How Strong is Your Butt? 5 Exercises to Build Your Glutes and Stop Your Lower Body Pain…
One of the great maladies of today’s society is that the majority of people have weak glutes. They are also fatter than a hog on a hog farm. Yes, we are certainly “porkers” and no place is it more pronounced than in America. We sit too long! And when we sit, our glutes get weaker (and looser) and our guts get bigger. I’ve already shared with you exercises that you can do to help your lose your gut. Now, it’s time to get your butt back into shape… strong shape!

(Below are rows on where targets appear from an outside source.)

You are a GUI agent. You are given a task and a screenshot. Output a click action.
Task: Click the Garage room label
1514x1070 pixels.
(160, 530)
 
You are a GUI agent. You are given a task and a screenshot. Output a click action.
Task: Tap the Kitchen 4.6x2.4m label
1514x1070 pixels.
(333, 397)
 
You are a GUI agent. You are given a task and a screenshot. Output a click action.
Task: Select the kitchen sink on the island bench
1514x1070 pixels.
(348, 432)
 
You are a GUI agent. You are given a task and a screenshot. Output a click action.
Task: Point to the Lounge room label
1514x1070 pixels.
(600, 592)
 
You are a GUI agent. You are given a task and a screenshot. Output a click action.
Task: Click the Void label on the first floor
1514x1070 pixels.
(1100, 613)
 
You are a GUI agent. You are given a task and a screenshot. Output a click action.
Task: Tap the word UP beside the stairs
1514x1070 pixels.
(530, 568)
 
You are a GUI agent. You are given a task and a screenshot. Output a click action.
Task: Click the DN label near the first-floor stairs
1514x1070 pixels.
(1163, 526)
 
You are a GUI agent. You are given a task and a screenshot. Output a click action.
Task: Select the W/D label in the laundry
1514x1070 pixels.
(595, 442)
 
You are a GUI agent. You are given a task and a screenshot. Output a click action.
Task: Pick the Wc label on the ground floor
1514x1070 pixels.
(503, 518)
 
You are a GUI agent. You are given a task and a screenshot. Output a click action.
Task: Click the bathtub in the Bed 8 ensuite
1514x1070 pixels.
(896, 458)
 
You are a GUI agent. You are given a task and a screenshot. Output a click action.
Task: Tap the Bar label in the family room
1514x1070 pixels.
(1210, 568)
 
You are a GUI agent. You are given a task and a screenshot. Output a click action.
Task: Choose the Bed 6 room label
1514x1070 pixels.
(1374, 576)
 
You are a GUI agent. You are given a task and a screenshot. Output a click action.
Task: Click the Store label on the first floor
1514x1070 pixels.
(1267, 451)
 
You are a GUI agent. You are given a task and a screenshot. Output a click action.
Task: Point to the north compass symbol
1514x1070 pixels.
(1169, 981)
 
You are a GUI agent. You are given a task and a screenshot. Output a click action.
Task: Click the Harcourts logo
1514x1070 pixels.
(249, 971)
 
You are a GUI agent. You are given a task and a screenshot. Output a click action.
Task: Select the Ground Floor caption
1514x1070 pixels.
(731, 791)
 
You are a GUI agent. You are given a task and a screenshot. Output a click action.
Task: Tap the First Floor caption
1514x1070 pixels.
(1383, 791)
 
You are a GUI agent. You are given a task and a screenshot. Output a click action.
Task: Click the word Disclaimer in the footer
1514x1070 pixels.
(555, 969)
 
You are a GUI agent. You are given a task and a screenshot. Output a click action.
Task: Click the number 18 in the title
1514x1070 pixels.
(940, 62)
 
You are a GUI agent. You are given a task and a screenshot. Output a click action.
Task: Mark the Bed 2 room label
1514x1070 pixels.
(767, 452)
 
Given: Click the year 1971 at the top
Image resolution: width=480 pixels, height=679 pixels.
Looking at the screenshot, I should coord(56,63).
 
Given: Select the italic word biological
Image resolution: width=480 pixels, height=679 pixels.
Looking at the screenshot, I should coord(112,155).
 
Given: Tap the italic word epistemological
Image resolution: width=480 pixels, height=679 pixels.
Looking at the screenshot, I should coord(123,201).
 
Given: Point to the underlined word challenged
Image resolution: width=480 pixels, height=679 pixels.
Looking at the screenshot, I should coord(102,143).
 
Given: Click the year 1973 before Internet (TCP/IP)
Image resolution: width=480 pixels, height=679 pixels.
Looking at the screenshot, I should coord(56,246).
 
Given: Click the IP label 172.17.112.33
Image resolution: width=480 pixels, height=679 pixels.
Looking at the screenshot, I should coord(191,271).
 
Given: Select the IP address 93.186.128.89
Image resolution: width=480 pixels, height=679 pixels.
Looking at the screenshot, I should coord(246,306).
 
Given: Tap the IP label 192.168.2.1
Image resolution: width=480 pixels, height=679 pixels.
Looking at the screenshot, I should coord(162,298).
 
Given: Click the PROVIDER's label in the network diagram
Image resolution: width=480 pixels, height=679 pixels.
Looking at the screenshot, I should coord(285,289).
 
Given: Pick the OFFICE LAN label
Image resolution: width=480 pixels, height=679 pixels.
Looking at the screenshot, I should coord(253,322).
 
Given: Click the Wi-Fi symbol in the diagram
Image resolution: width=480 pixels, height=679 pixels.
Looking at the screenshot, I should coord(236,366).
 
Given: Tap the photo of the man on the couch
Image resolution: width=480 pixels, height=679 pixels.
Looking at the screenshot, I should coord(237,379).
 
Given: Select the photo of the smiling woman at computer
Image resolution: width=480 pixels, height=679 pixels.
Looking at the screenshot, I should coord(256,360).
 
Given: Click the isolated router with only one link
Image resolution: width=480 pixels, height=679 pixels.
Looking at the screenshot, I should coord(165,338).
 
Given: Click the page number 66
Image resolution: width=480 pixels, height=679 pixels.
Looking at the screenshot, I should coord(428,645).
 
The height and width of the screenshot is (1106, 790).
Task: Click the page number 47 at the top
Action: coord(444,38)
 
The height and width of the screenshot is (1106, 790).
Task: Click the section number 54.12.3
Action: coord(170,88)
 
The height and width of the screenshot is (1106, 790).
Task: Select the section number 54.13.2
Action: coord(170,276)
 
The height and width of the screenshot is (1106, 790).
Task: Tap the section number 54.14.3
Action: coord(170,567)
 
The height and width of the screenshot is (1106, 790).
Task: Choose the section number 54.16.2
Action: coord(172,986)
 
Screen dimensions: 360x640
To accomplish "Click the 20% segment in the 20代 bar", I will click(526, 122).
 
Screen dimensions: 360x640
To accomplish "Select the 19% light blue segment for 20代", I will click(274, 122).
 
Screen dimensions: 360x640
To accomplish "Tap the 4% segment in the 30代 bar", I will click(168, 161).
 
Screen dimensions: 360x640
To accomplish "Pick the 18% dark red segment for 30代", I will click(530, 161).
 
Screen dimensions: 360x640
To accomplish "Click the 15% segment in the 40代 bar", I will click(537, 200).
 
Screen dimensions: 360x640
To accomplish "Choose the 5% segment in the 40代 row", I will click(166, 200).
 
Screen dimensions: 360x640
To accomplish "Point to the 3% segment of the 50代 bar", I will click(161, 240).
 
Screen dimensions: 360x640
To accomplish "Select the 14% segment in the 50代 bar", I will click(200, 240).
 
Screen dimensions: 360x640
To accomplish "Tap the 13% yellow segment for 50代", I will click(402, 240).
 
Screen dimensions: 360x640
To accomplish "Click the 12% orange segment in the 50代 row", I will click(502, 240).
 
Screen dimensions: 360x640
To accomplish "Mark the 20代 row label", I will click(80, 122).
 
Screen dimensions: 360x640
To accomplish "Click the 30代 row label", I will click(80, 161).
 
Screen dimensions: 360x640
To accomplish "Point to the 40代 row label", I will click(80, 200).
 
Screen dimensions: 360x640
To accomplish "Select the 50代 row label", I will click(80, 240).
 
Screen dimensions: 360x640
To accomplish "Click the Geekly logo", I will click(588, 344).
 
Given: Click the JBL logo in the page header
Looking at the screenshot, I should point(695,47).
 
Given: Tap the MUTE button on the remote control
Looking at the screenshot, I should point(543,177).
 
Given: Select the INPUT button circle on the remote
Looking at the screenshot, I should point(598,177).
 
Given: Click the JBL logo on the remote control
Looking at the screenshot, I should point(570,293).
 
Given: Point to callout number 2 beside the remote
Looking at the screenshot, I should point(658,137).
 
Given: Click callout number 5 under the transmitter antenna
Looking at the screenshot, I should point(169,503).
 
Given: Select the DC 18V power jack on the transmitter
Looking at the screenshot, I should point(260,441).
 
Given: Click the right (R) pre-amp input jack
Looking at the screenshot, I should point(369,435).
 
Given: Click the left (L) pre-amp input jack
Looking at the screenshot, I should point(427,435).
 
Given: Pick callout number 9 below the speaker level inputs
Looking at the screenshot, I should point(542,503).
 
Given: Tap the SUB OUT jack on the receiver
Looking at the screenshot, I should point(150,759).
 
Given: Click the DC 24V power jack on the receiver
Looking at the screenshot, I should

Weak gluteus muscles and in particular, the gluteus medius muscle, leads to host of pain and even injuries. From the lower back all the way to knee area and even ankles, weak gluteus medius muscles leads to muscle imbalance and creates pain/injuries. It’s role is multifold, but most important, it’s used as a stabilizer for the lower part of the body as well as the pelvis. Athletes, especially runners, tend to overcompensate when they have weak glutes. Their lower leg may “cave in” (adduct) and the hips internally rotate while running (which leads to knee injuries). Those knee injuries include the ACL and the patellofemoral area, known as the patellofemoral stress syndrome (PFSS). Other injuries that can occur with weak glutes include the iliotibial (IT) band and the ankles.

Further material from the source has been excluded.